The Best Investment of The Year


Bitcoin has leapt back into the limelight after taking a backseat to the DeFi craze. Initially, it looked that this was just another intermarket move driven by the reallocation of capital from big winners back to BTC, but something seems different this time and it appears the landscape is shifting beneath our feet.

A few key factors are driving the price which we have been pointing out over the last few months:

  1. PayPal, the online payments giant, introduced the ability to “buy, hold and sell select cryptocurrencies” directly within the PayPal digital wallet along with support to increase the utility of cryptocurrencies by making them available as a “funding source for purchases at its 26 million merchants worldwide”.
  2. Earlier this month, Square disclosed it had invested $50M in BTC, following in the footsteps of MicroStrategy last month.
  3. Several prominent fund managers and billionaires have put their reputations behind the world’s largest crypto asset, betting on its ability to outperform conventional alternatives when the house of cards built by unsustainable debts and extreme monetary growth start to topple. To name a few; Jack Dorsey, Elon Musk, Time Draper, Mark Cuban, Paul Tudor Jones – the list goes on and is added to constantly.

Even just yesterday, billionaire hedge fund manager Stan Druckenmiller told CNBC that he has bought BTC. Druckenmiller stated that Bitcoin “has a lot of attraction as a store of value to both millennials and the new West Coastline" and that every day Bitcoin builds on its brand. Druckenmiller's confession comes as a surprise after he publicly stated he would not purchase Bitcoin back in June 2019. Yesterday's statement represents a complete shift in his stance towards the crypto – and is representative of the institution's shift towards accepting and investing in Bitcoin. You can see this visually here:

mainstream obscurity

The PayPal press release aptly described the growing interest in crypto and digital assets and their motivation behind the announcement:

“The migration toward digital payments and digital representations of value continues to accelerate, driven by the COVID-19 pandemic and the increased interest in digital currencies from central banks and consumers.”

Simply looking at the chart, it’s hard to argue against the bullish setup for bitcoin; it’s breaking out against the US dollar, euro, British pound, Australian dollar, Chinese renminbi; BTC just hit a fresh 33-month high against the IMF SDR (special drawing rights) and is breaking out against its chief rival, gold.

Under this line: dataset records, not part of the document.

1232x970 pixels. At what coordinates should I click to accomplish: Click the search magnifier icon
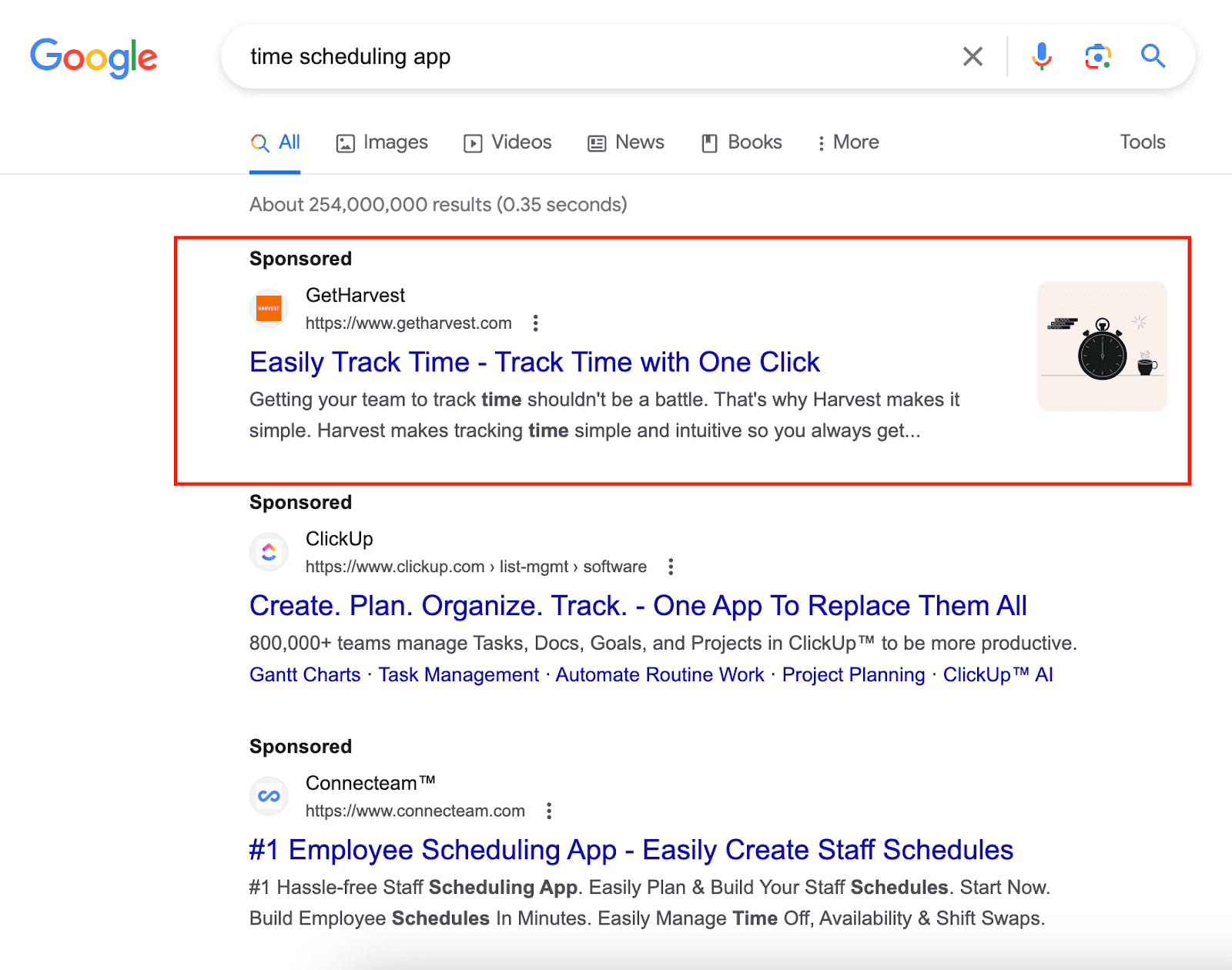pos(1153,56)
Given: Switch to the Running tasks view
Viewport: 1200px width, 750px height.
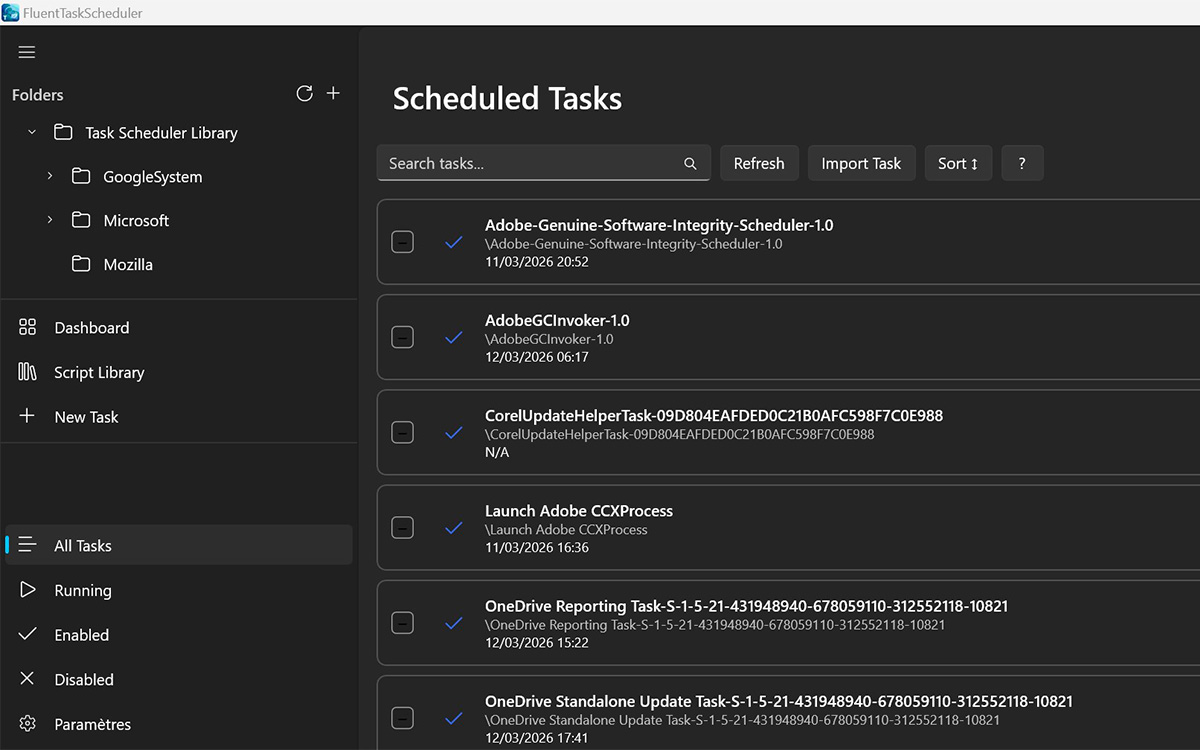Looking at the screenshot, I should point(83,590).
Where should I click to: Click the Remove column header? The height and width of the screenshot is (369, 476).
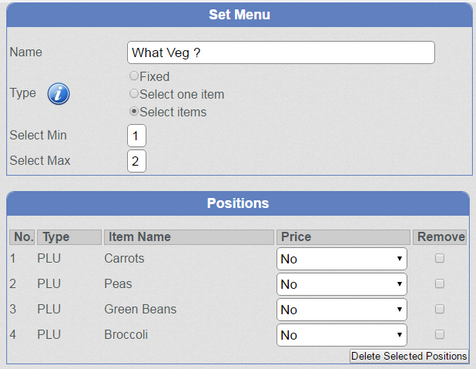[440, 237]
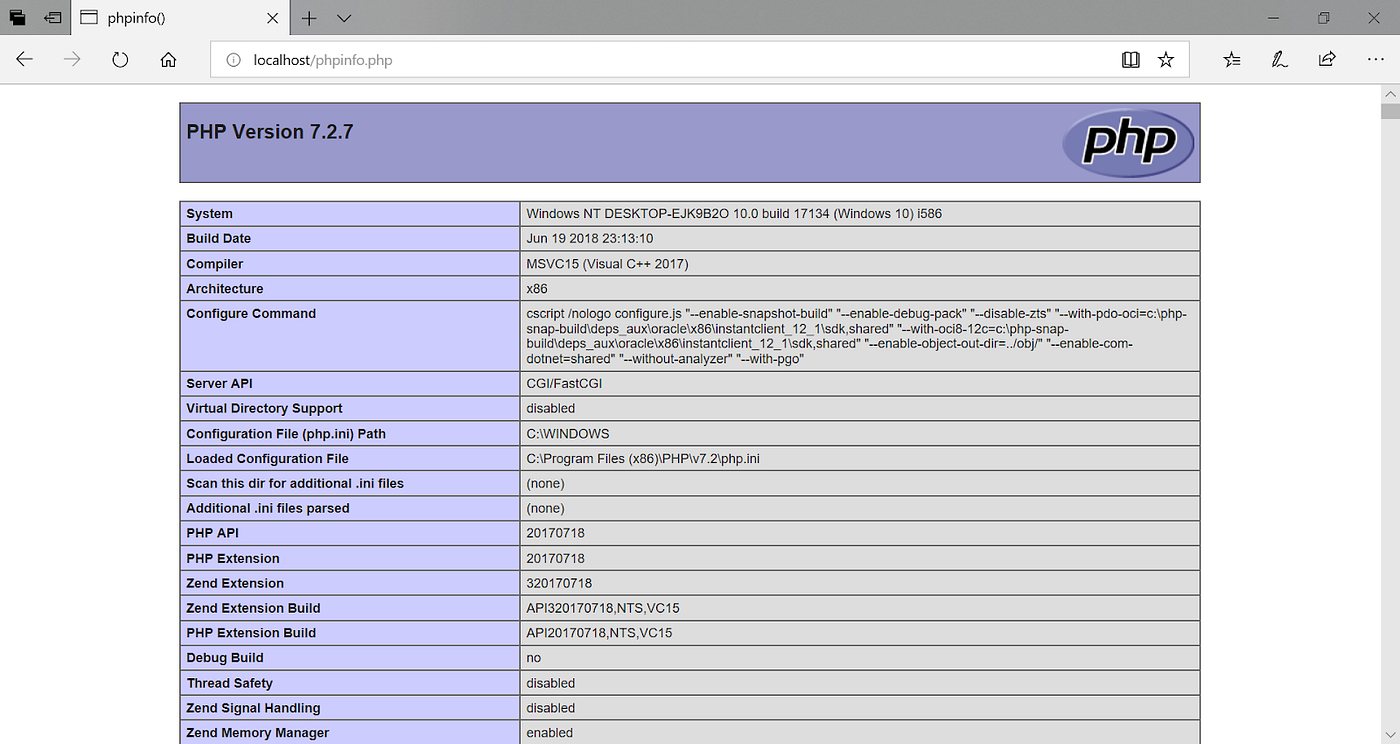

Raoul Pal this week declared bitcoin as the “best trade/investment and future opportunity I have EVER found and it has the power to give the little guy a chance to grab their share of the wealth creation before Wall Street does. Grab it.” Now, when a person of his status and investing acumen says something like this, it’s best to pay close attention.

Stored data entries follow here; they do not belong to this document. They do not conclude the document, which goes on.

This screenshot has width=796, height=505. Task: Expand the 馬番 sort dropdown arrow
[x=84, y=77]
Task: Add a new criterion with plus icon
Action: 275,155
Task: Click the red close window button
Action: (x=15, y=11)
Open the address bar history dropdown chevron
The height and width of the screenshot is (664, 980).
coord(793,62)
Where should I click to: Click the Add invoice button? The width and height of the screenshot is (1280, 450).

Relative performance matters.

Short-term price fluctuations are oftentimes more noise than substance but the last few weeks have been particularly important in that they've set the stage for BTC as a diversified, investable asset. The longer and more extensive the divergence becomes between BTC and conventional asset classes, the more likely it will start to garner greater attention from big market players. Periods in which BTC drastically outperforms other asset classes is when the "uncorrelated" narrative takes hold.

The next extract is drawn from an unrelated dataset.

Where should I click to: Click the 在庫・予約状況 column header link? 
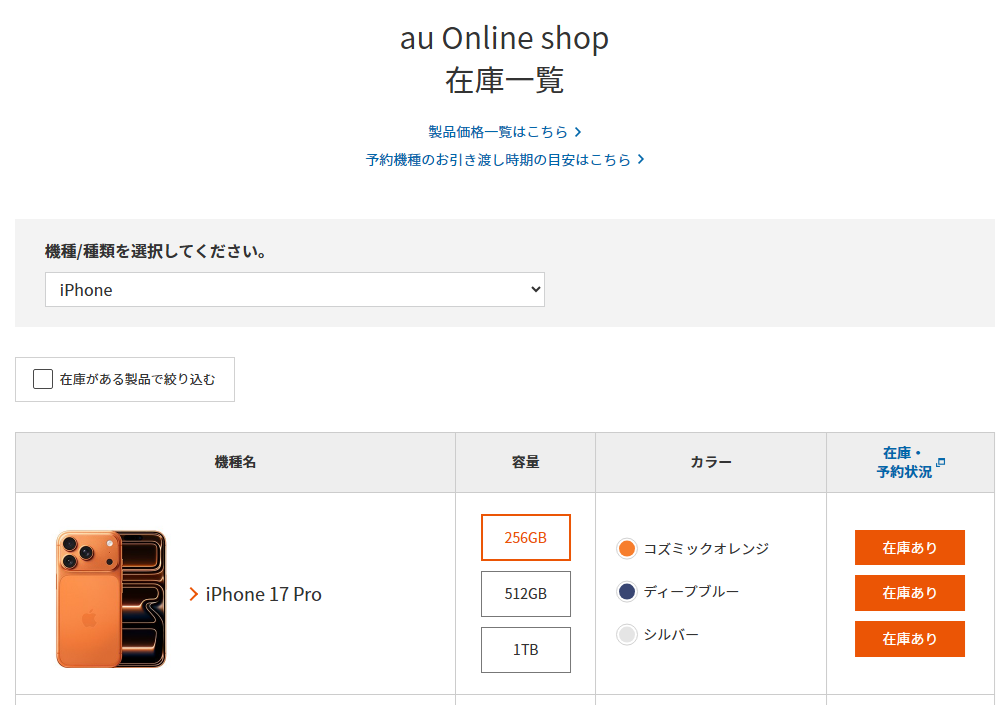click(x=903, y=462)
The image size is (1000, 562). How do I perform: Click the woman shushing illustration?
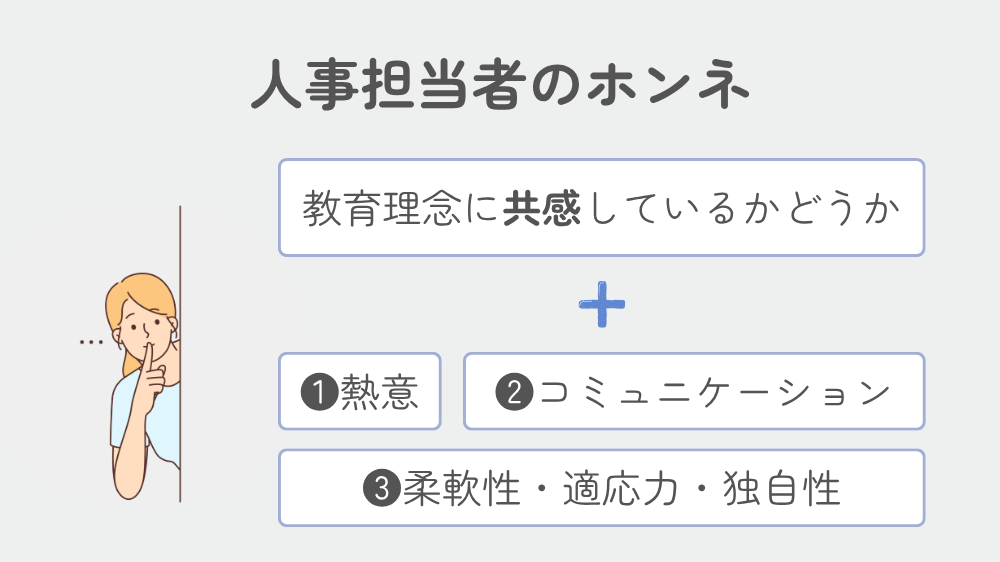143,386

Bitcoin has sat atop the list of the world's best-performing assets for most of 2020. Yes, BTC indeed had one of the most violent drawdowns in the depths of the March sell-off, but even at its worst bitcoin was only down ~31% year-to-date. Coincidently, the price of crude oil was off more than 40% from where it started the year; global equities ex-US were down 31%. Bitcoin took a hit… just like everything else.

Normalized as of 12/31/2019

Even those with a relatively deep understanding of BTC acknowledge the asymmetric uncertainty around its future role in the world. But bitcoin won’t be shackled to playing just one role. The rise of a parallel, global, decentralized financial system, for example, demands a permissionless, digitally native core reserve asset, a role BTC naturally fits.

The entire crypto movement just has too much momentum and is capturing too much mindshare for it to turn back now. The revolution isn’t on the horizon; it’s already here.